Amassing in the forest, Rainbow Family tries to allay fears during Craig meet and greet
Meet and greet at Craig City Park allows locals to express concerns before group's 50th gathering
On Wednesday night, June 22, a handful of people from Rainbow Family of Living Light met Craig locals at Craig City Park to discuss concerns about the Rainbow Gathering in Adams Park.
The Rainbow Gathering was announced two weeks ago as the non-organizational group is celebrating its the 50th anniversary in a remote area of Routt County in Adams Park north of Hayden. The group had its first gathering in Grand County in 1972, which is why they chose to return to Colorado this year for the anniversary.
There were about 60 people who attended the meet and greet on Wednesday, which was set up by the Rainbows in an attempt to alleviate fears and apprehension about the gathering and its effects on the local community and public lands.
Rainbow Family members have already started to move into the camp north of Hayden, with volunteers building shared water lines and latrines. The gathering is on public land designated for dispersed camping, but it is also a favored habitat for wildlife.
The U.S. Forest Service has estimated there could be up to 10,000 gatherers for the celebration roughly set for July 1-7. However, Rainbow representatives on Wednesday said a more realistic estimate would be about 5,000 people.
There were two full hours of conversation between locals and Rainbows where many concerns in the community were addressed. Moffat County Proud, a community Facebook page, recorded over an hour of the discussion with a live stream.
Between 18-20 Rainbow people came to the park to represent the group, and they fielded questions about the purpose of the event and the conduct of the Rainbow Family.
“Why we gather is because we really believe in peace on earth, and how are we going to have peace on earth if we don’t learn to live together and love one another? That’s what we’re about.” said Feather, a Rainbow group representative.
The Rainbows were adamant that they are a leaderless group. They said no individuals among the group can speak for the group as a whole. Rather, all of the members are “self-governed.” The representatives of the Rainbow Gathering said they attended the meet and greet to voice their individual views on the gathering and practices.
Initially, locals were vocal about the Rainbow’s lack of leadership and asked for someone who could be held accountable for the group’s actions. However, the conversation was able to move past that and onto other issues.
Locals had a laundry list of concerns including the lack of special-use permit for the gathering, Rainbow members panhandling in town and dogs being off leash in an area with wildlife. Other concerns focused on sanitation at the camp, safety, trash disposal and long-term implications of such a large gathering on a special-interest area.

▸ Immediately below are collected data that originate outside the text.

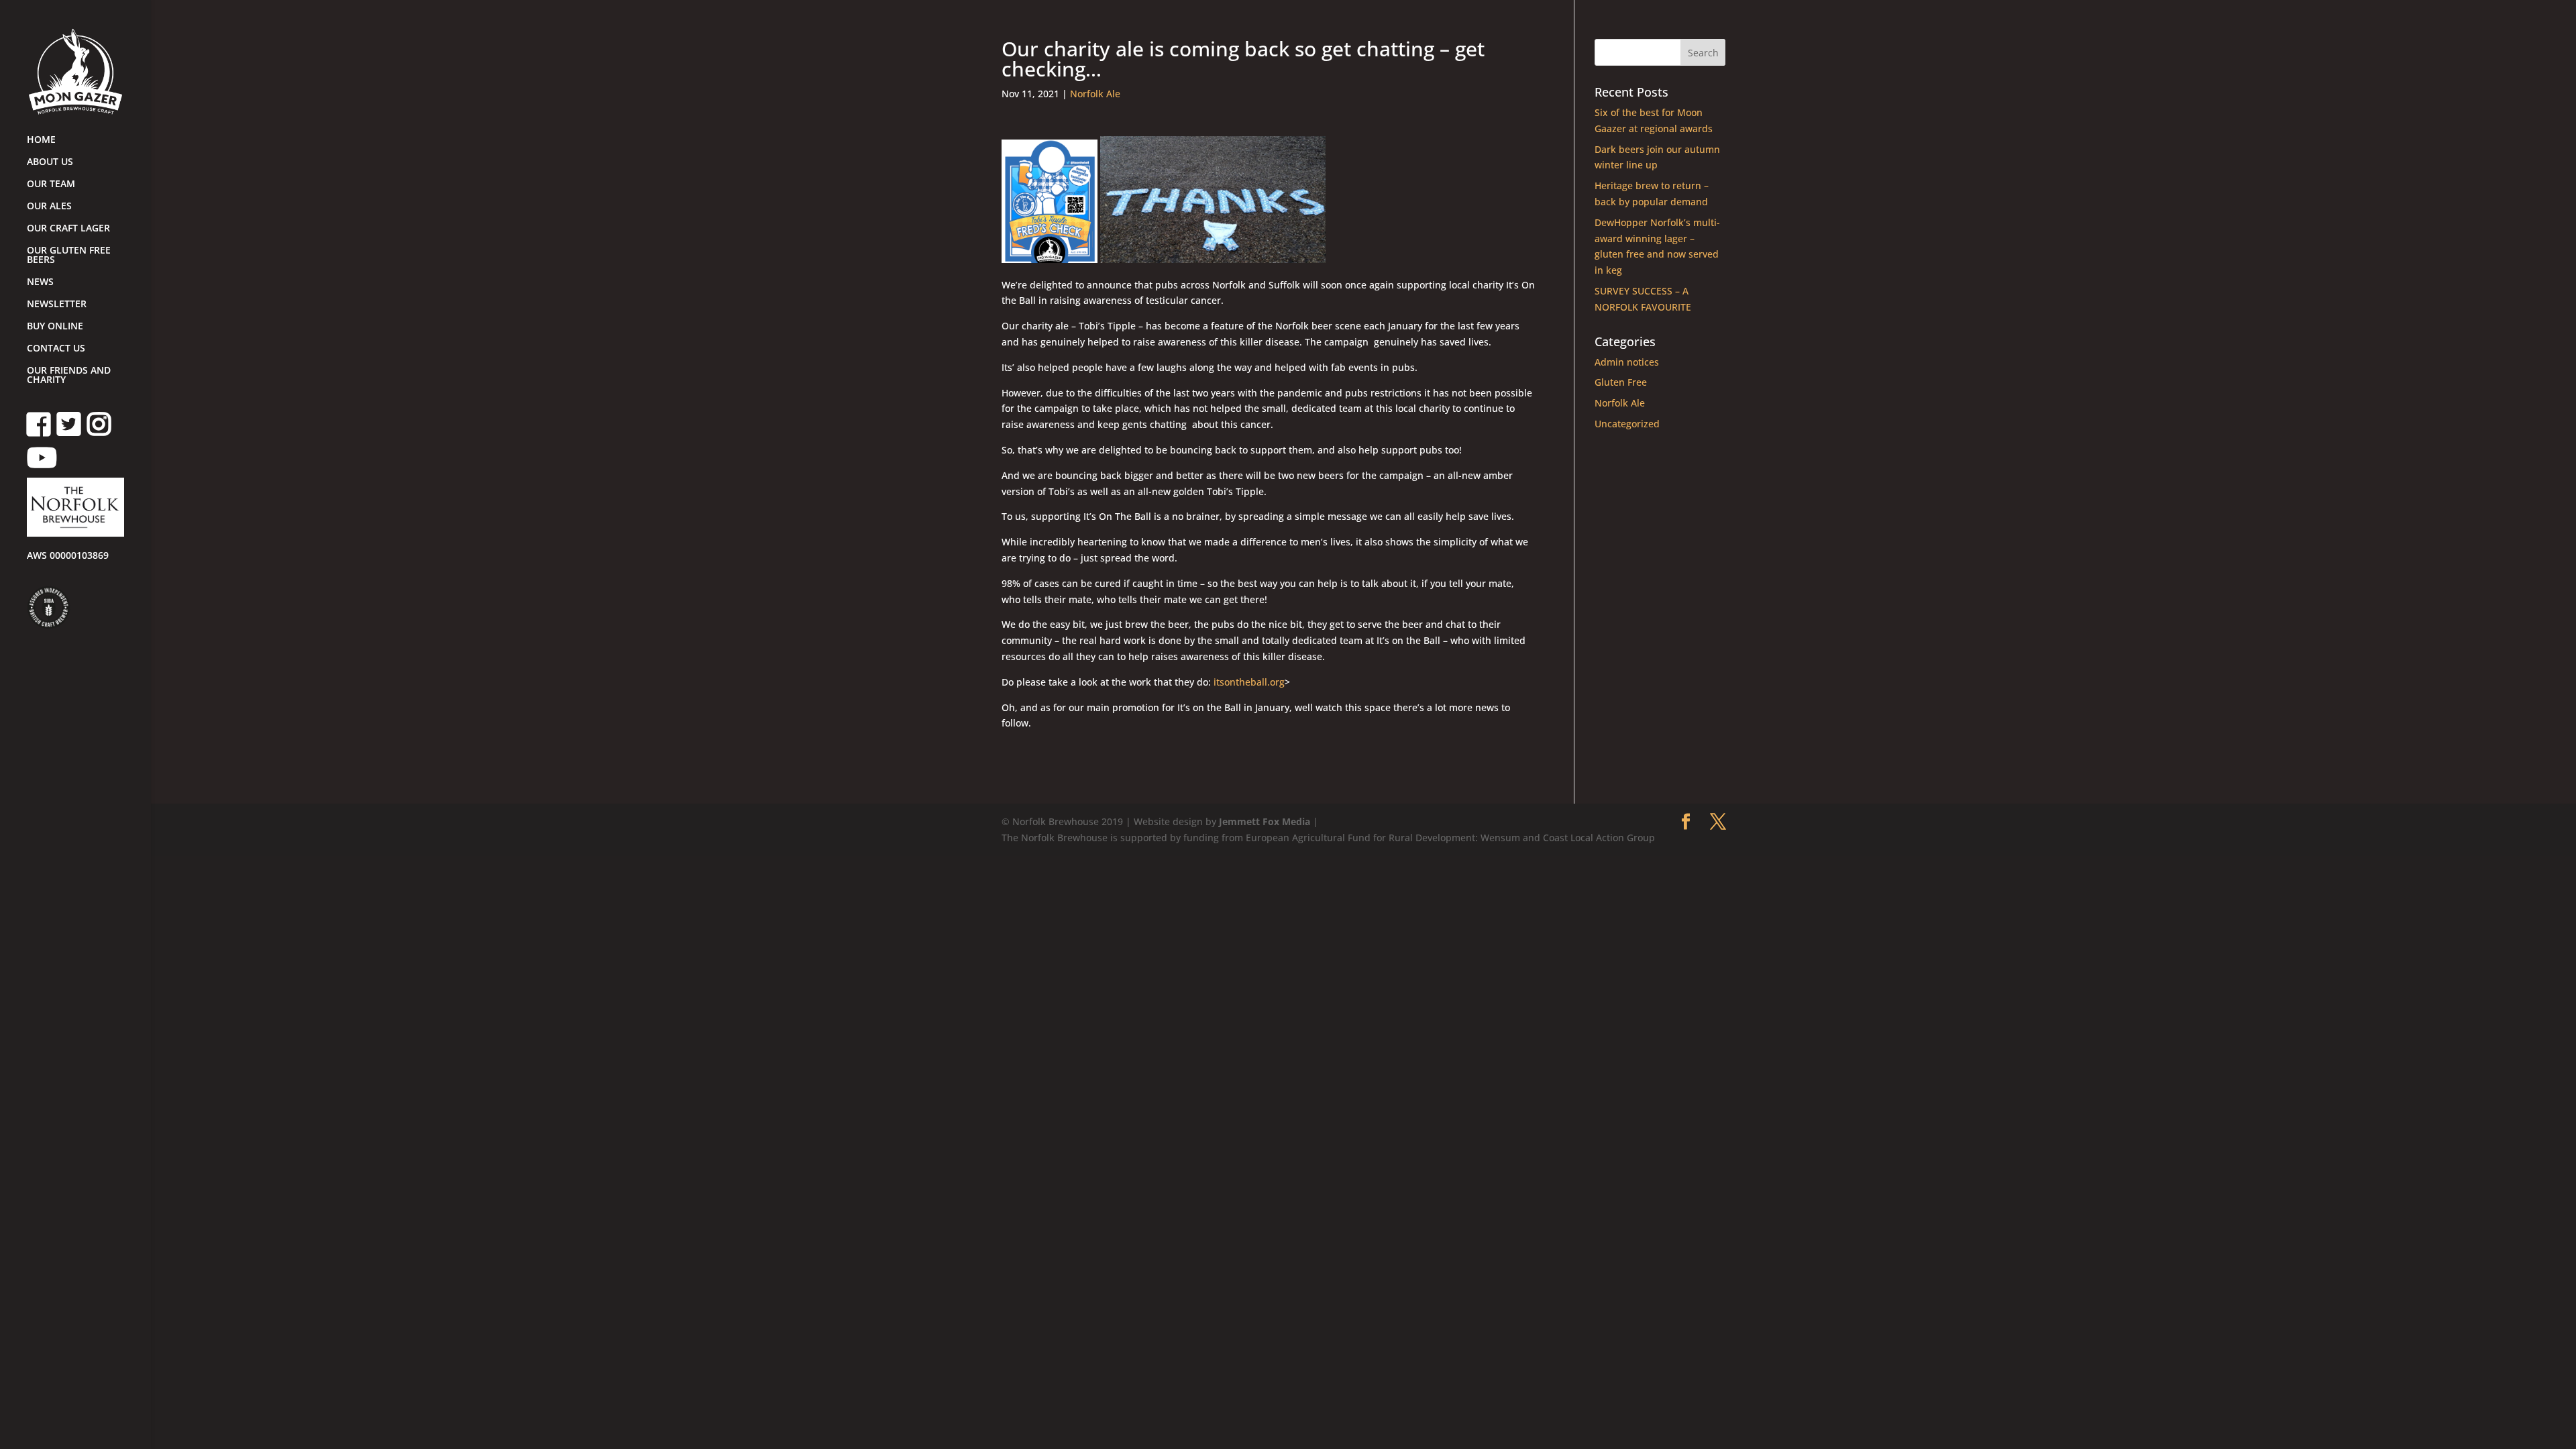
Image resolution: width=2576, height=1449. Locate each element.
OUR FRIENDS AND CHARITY (69, 376)
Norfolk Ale (1095, 93)
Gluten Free (1621, 382)
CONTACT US (56, 348)
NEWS (40, 282)
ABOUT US (50, 162)
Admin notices (1627, 362)
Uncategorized (1627, 423)
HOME (41, 140)
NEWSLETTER (57, 304)
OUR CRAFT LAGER (68, 228)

Questions were fielded around the circle in a popcorn method, with different Rainbows Family members addressing them as they came up.
While Craig locals and the Rainbows did not see eye to eye on all issues, many of the topics were thoroughly covered.
In terms of the special-use permit, Rainbows said because there is no individual leader who has authority over the group, there is no one to sign such a permit. The group said they have tried to comply with the Forest Service guidelines, which allow for an operations plan to be submitted in lieu of a permit, but that the Forest Service has not accepted a proposed operational plan.
One representative from the group said that executing a special-use permit does nothing to assure proper processes are in place to deal with safety, sanitation and protection of the land and natural resources.
Several Rainbows echoed those comments, saying the gathering has been navigating these issues for five decades, and they do have processes in place. The group strongly advocated for the measures they take in the selection, setup and cleanup of their gathering sites.
The Rainbows said that they have their own medical groups on site with licensed EMTs, registered nurses and doctors. The medical group tries to treat everyone on site, though issues do arise where someone needs to be taken to a hospital.
The Rainbows added that their medical group was meeting with local public health departments on Wednesday to discuss plans and see how they can work together.
Because the gathering is in Routt County, Moffat County Public Health is not the lead public health agency, but is serving in a support role.
Public Health Director Kari Ladrow later confirmed that Moffat County Public Health is working with Routt County Public Health to provide support efforts. The two entities are meeting with Rainbow representatives this week to continue ongoing conversations about health and safety.
The group said that everyone at the gathering is encouraged to use best practices across the board, everything from hand washing to keeping dogs on leash.
There was an informational pamphlet passed around at the meet and greet that listed responsibilities of each of the gatherers to provide safety for themselves and protection for the natural resources.
The pamphlet states there shouldn’t be any camping within 100 feet of water sources, and all latrines, compost pits and gray water pits should be dug 300 feet away from any water source. The pamphlet also outlines processes for disposal of trash in the camp, and where and how to dig a latrine.
Rainbow representatives strongly advocated for respectful personal conduct at the gathering, including the use of alcohol being strongly discouraged. Family members emphasized that their intention is to peacefully exist with local community members and with the environment at their camp.
According to a Rainbow representative, there will be another similar meeting in Steamboat at 2 p.m. Saturday, June 25, at the Bud Werner Memorial Library.
Correction: This story has been updated to say the meeting at the public library in Steamboat Springs will be on Saturday, June 25.